There is really no excuse. We know there is a surplus of $13 billion and none of it is invested in people or the future of our youth. It is the same with the new surplus of $6.7 billion. There is nothing invested to help people break the cycle of poverty or to eradicate child poverty. With the surplus, somehow the government feels it can tell Canadians they are overtaxed. It slashes programs and calls for tax cuts and yet our children go to bed hungry. I do not know whether members of Parliament know what it is like to go to bed hungry, but there are certainly a lot of those kids in this country.
If we look outside this country, we know that foreign aid is desperately in need of getting a boost in terms of investment. We know that more than 800 million people go to bed hungry around the world and 50,000 people die everyday from poverty related causes. That is why we absolutely have to increase Canadian aid by 18% annually and commit to a plan to meet the internationally agreed target for aid spending of .7% of our GDP by 2015.
We must also raise the annual Canada child tax benefit to $4,900 per child and ensure that all low income kids receive the full benefit of this program because that is in fact the demand of Make Poverty History. Think of what we could do with $20 billion. There are so many lives we could touch, but I fear the government does not get it. Perhaps it is not surprising that the government has so few women in their caucus.
The government thinks that the war on poverty is really a war on the poor. It thinks poverty is a nasty little habit that should be punished, stopped and penalized. It punishes the poor and gives tax breaks to those who do not need it. It gives the biggest baby bonus allowance to the spouses of the wealthiest people and the least to single mothers. We have a war against the poor rather than a war against poverty.
When we asked the government why it continued this track, why we were here day after day, it said it was because the Liberals were just as bad in the last 13 years. Imagine that. We had 13 years of Liberal neglect of important programs and the government used that as an excuse to reward the wealthy and punish the poor. This government seems determined to behave just as badly as the Liberals and to be even meaner in the neglect of social programs.

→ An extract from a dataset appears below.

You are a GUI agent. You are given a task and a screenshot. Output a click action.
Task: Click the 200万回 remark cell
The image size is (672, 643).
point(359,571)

What kind of dumb ambition is that? That is the kind of ambition that we do not need in this House of Commons. We want to compete to be the best, not compete to be the worst, which is what is happening right now. Imagine being worse than the Liberals. I cannot even imagine that, but it is happening in front of me.
This House should rise together and demand better for refugees, children, senior citizens, women, aboriginals, immigrants, and for all of us. This budget is a sham. The poverty is real and more children are going hungry during this Parliament.